On Fri, Jun 11, 2010 at 6:52 PM, Chris Miller <chris_overseas@hotmail.com> wrote:
Hi Scott,
 
This probably explains why
no one from the mkgmap/splitter community noticed or commented on your original
post on the osm-dev list - if they're anything like me they don't pay too
much attention to what's going on there so I guess it got missed).


It was ready to get feedback, but not yet ready IMHO to be used.

As far as the splitter is concerned, I'd be happy to use it internally instead
of the current cache format given the speed boost it appears to offer. I've
always considered the cache to be a short lived/temporary thing anyway, purely
as an aid to speeding up the split, so anything that helps that is a win.

 
Using a binary format between the splitter and mkgmap would speed things
up immensely too, in fact we've discussed it a bit in the past on the mailing
list.
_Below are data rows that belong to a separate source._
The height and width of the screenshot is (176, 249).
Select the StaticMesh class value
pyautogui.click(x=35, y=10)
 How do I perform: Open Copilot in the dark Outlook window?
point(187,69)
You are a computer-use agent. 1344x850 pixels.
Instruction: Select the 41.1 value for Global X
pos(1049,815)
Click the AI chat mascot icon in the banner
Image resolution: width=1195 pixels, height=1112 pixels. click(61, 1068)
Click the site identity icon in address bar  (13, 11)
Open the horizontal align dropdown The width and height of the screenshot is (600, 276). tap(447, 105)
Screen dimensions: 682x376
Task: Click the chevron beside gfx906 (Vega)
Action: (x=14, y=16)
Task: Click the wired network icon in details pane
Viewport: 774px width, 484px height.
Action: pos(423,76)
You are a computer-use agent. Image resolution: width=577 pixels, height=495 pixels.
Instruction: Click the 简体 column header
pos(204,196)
Before we jump in too deep however, can you comment on how well your
format has been accepted/intergrated into Osmosis or any other osm projects,
and how stable the file format now? (ie, has it been battle tested? ;)

No use that I know of. I got busy after my initial emails, so I haven't had time to clean it up and package it as a true osmosis plugin. After I do that, then the chance that it may get more use increase, especially if other tools are engineered to use it. I've been using it for my own use for the last couple of months.
 
If
it looks like becoming a standard/supported format in the osm community then
supporting it as both input and output formats in the splitter is a bit of
a no-brainer, likewise as an input format for mkgmap (Steve and co, correct
me if I'm wrong!). I admit I'm a bit wary of the complexity of the format
and the potential maintenance effort required, especially if the format isn't
used elsewhere in the osm community other than splitter and mkgmap.
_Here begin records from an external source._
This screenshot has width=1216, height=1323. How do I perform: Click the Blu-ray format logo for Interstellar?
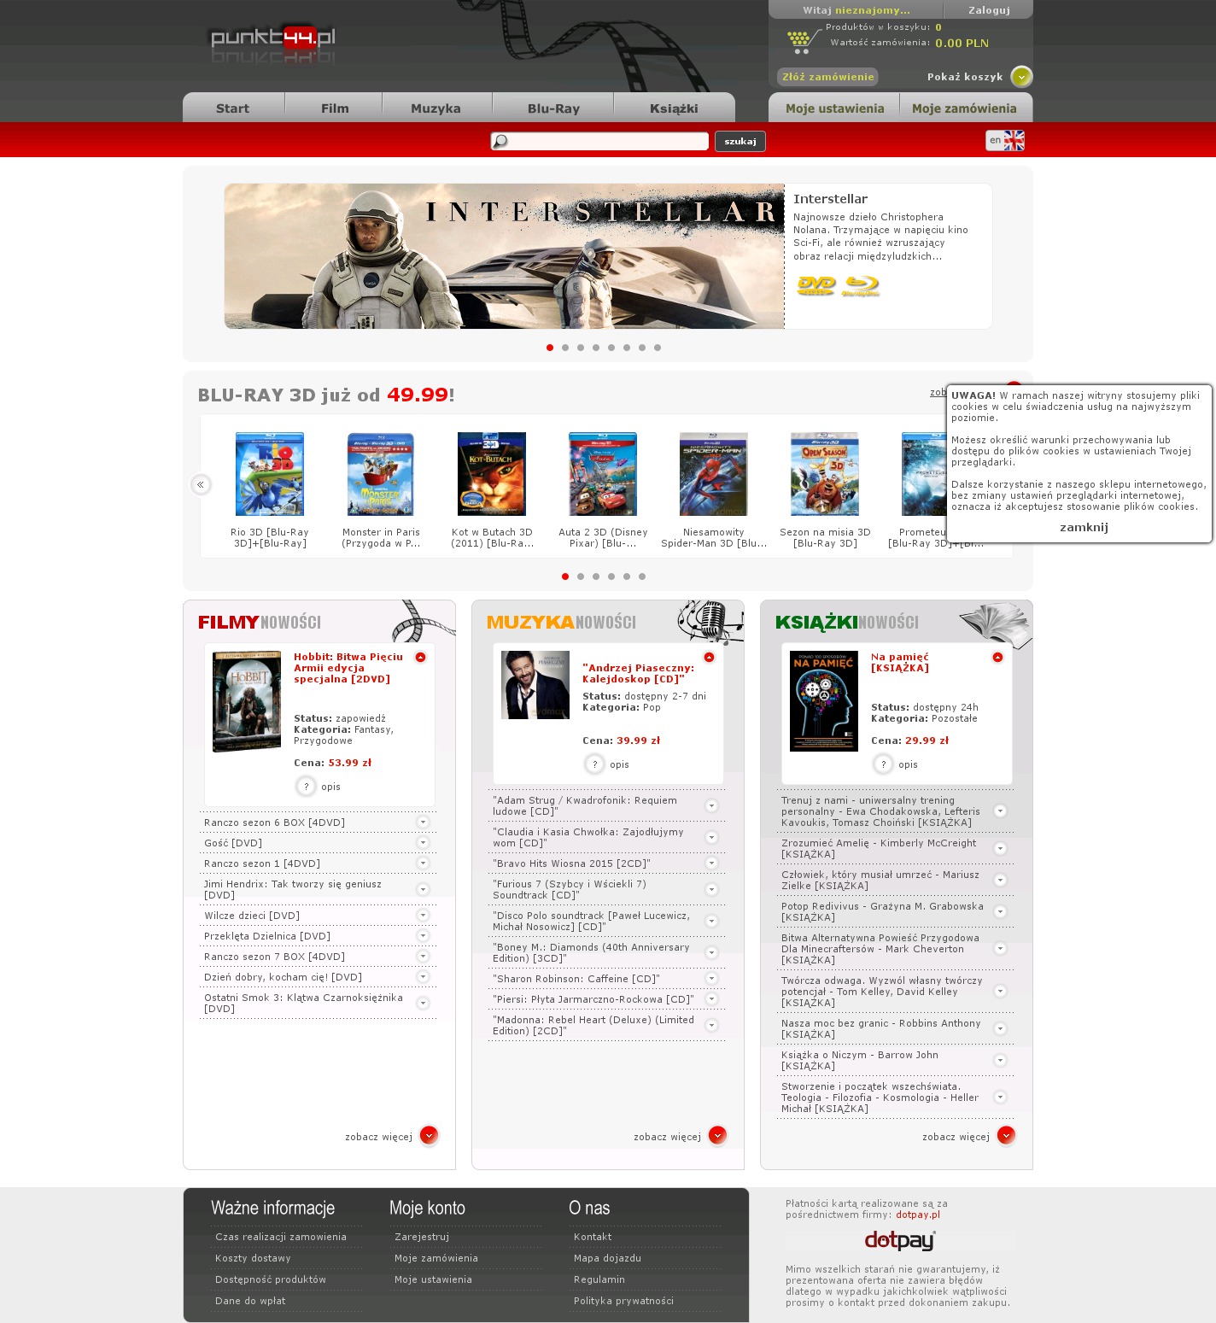[x=861, y=285]
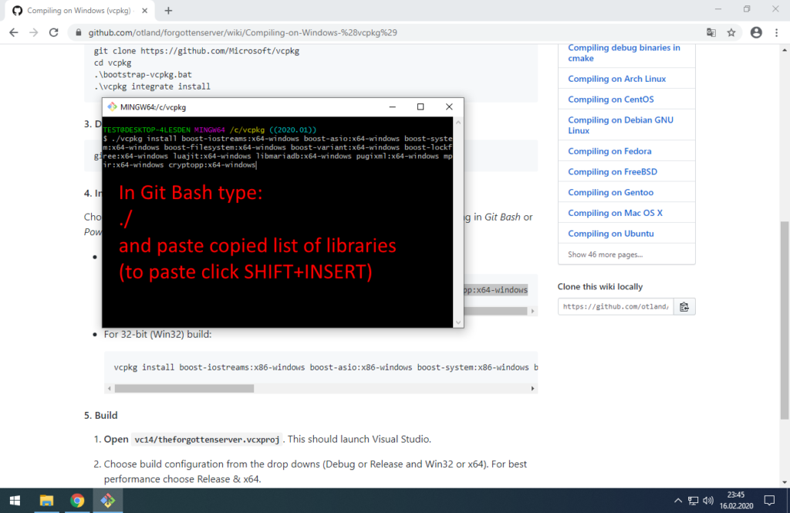Expand Show 46 more pages list
790x513 pixels.
pyautogui.click(x=605, y=255)

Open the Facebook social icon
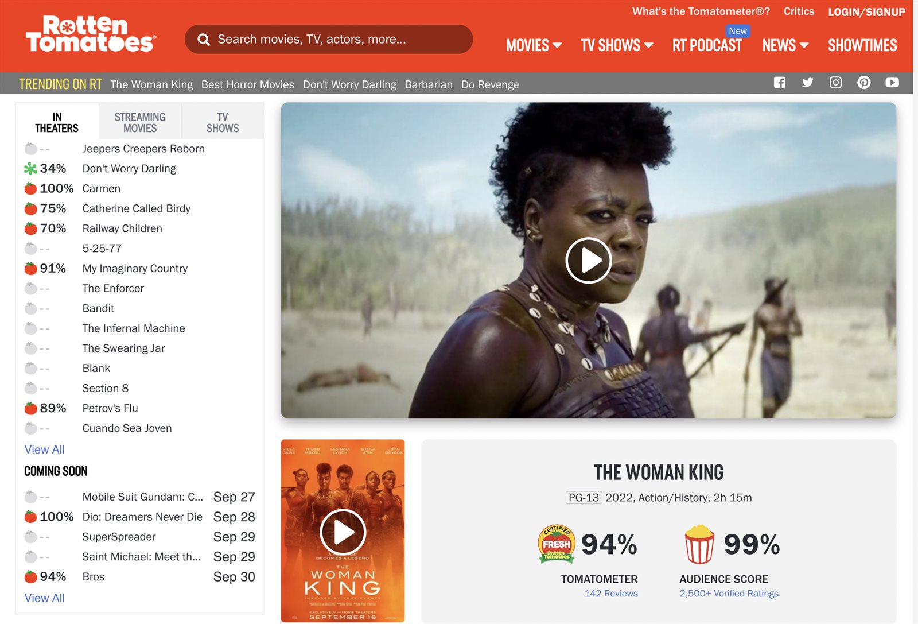point(779,83)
I've had a look at this patch - I'd be interested to hear your thinking behind
the changes you made (because I'm too lazy to try and get my head around
it by studying the code!). Are you sure it's behaving as you intended?

Yes.
 
The
--max-threads parameter is being ignored, instead you're creating as many
threads as there are areas in a pass (up to 255). This seems to result in
fairly unpredictable bursts in activity, sometimes quite agressive, but generally
most of the threads are sitting idle.

Yes, to some extent the activity is variable. However it seems that the current design has the worker threads effectively busywaiting, trying each of the queues to see if there is data in it to process?
 
In my benchmarks I'm seeing your patch
run a bit quicker and with higher CPU utilisation than the r109 code. It's
about 20% faster for a UK extract, 9% faster for the planet (on a core i7).
Note that WanMil's original patch uses (cores - 1) for maxthreads.

I suspect the reason the planet doesn't do so well as a smaller area is because
the planet has more areas in the split and so takes longer to fill up a given
'bundle' to trigger some processing.

I suspect it is from a different cause. A planet split has proportionally more serial code than a UK extract. On a planet, summing over each pass, each node is sent to all 800 areas to see if it is to be included. On UK, each node is only sent to the 20 or so areas. Now that reading is so fast, I strongly suspect the system is bottlenecked in this serial code.

This reduces the amount of CPU used
on average, since we'll get more idle periods (when many areas are still
filling their buffers), but the maximum possible work being done when buffers
fill up is still throttled by the number of cores.


I don't believe so. On a core i7, the system is rarely using more than 2 cores, which indicates that parallel code cannot be a bottleneck. In the steady state, a bundle can be processed in a few ms each (my core2 duo can do 500k nodes/sec), the aggregate unprocessed work of all incomplete bundles is a second or two of CPU time. This work is not avoided, only delayed. In the steady-state, this is lost in the noise. Reducing the bundle size will only change the delay before the work is done, at a cost of increasing the number of memory barriers in the concurrent queue code.

I know people leave the splitter
running as a background task on their desktop PC so if we're periodically
bursting 10+ threads at full CPU I can imagine they might get a bit annoyed
at times. Thoughts?


From so many cores being idle, I don't see how we could be getting bursts of 10+ threads unless the serial code gets sped up. This could be a risk if the density-map idea goes in and massively reduces the serial work. If this worries you, maybe hold off on this part of the patch until after the densitymap is in, or put it in and be prepared to revert later?

A couple of ideas I have here... perhaps reducing the bundle size will help
keep the workers fed (especially when there is a larger number of areas),
and also using a threadpool of max-threads to do the work on, rather than
one thread per area, would help prevent CPU starvation for other applications,
without adversely effecting performance?

If CPU starvation is a problem, can't the splitter be set to run with a lower priority?

Scott